Page text

InterActive Sees Hotel Squeeze

 

Updated from 4:28 p.m.

IAC/InterActiveCorp (IACI) slumped Wednesday morning after becoming the latest Internet player to warn of a slowdown in the travel business.

Shares plunged 17% in early trading as the company outlined problems throughout its far-flung online travel operations. The postclose meltdown comes on the heels of July's Internet stock selloff and adds to a deep decline this year in IAC shares.

For the period ended June 30, Barry Diller's New York-based travel giant earned $91.6 million, or 12 cents a share, from continuing operations. A year ago, the company earned $57.9 million, or 9 cents a share, on the same basis.

Total earnings fell to $69.9 million, or 9 cents a share, from the year-ago $92.9 million, or 16 cents a share. But so-called adjusted earnings, excluding certain costs, were up 22% from a year ago at 22 cents a share, which is a penny ahead of the Thomson First Call analyst consensus estimate.

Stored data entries

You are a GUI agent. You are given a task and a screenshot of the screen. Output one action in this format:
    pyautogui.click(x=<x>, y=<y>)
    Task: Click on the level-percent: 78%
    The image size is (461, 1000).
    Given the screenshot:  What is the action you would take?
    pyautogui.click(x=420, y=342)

Requirement 1
Extract the passage of the IAC article from "Shares plunged 17%" to "in IAC shares.".
Requirement 2
Summarize the IAC article in two sentences.
Nothing in the records is needed here.

Response 1
Shares plunged 17% in early trading as the company outlined problems throughout its far-flung online travel operations. The postclose meltdown comes on the heels of July's Internet stock selloff and adds to a deep decline this year in IAC shares.

Response 2
IAC/InterActiveCorp shares fell 17% in early trading Wednesday after the company warned of a slowdown across its online travel operations. For the period ended June 30, earnings from continuing operations rose to $91.6 million, or 12 cents a share, and total earnings fell to $69.9 million, or 9 cents a share, while adjusted earnings of 22 cents a share came in a penny ahead of the analyst consensus estimate.